The past several weeks have brought about a kind of limbo. By that I mean a sort of existing of slow movements and simple functions. Where my thoughts have been in a kind of suspension. It feels rather like waiting. Waiting, not in an anticipatory way, but just being still. Where there are no days, just one long stretch of time.
Limbo exists because of physical frailty. My mind has had to slow down to accommodate my body healing. Slowly, ever so slowly my body is feeling more whole and getting stronger. It is such an odd thing to be fragile, to not be able to do without thinking.
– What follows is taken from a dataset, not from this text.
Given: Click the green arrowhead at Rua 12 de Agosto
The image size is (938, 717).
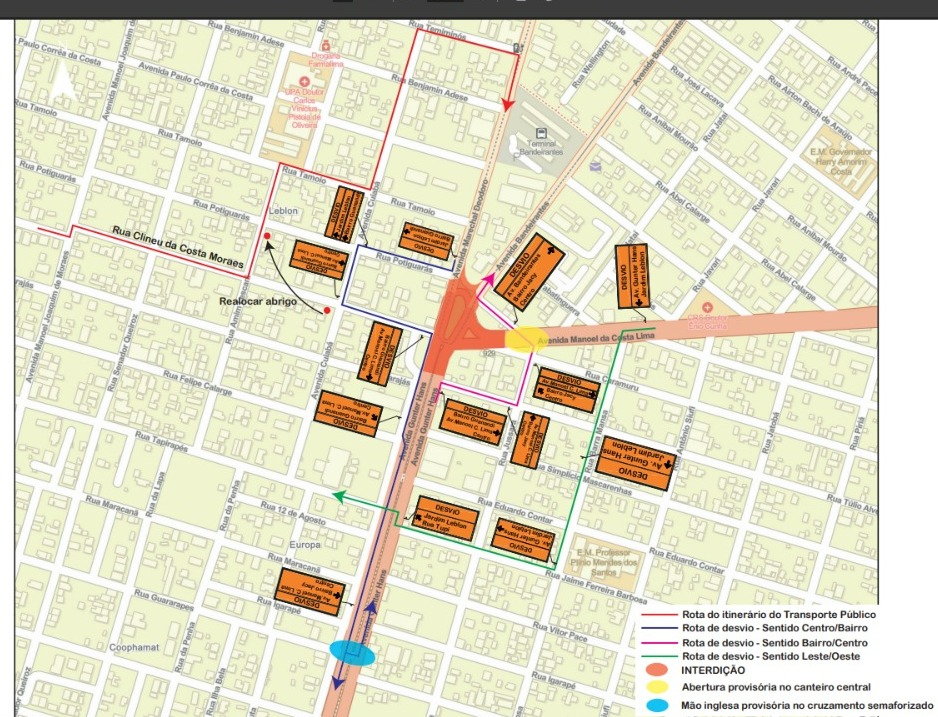Looking at the screenshot, I should 339,496.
But time heals that too where my mind won't have to walk through pudding waiting for my body to catch up.
Perhaps I cannot go to the studio to paint just yet but I can mess about with sewing projects and wearing ruts in the floor boards puttering from room to room! In future I'm sure I'll be going on about painting techniques rather than explaining my medical blues!
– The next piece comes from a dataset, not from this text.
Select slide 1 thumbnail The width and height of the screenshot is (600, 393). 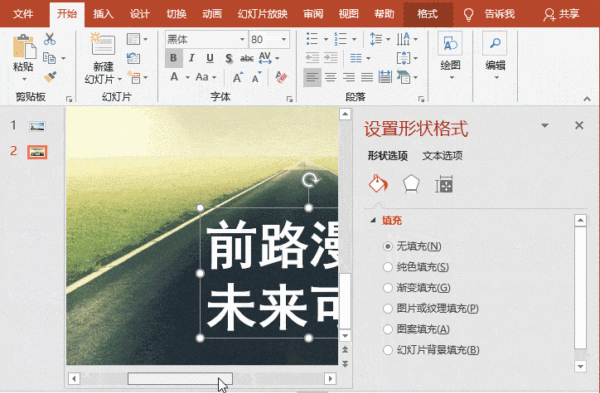click(37, 126)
In case you didn't know the 'why' of this current malady. Well, it has to do with a buildup of fluid in my lower abdomen as a result of having bits missing. Fluid builds up and the body can't always absorb it adequately enough. The surgeon helps it by making two small incisions in my lower belly to burst the fluid bubble and create a way for it to drain. Slowly over time the area that traps the fluid collapses so that fluid cannot collect there again.
More than you'd ever want to know about such things, eh? I wish there were an artful way of making it through this mess, but there's only persistance, a dogged kind of unglamourous crawling that with each day becomes a better fumble to a better walk and so on. Once out of the feeblness of couch weight I can start to build castles in the air again and feel lighter because of it. I watch and wait as the magic of being alive heals me everyday. What a wonder that life will always find a way. No wonder we hang on to it no matter what!
It is this wonder that I'm always looking to paint!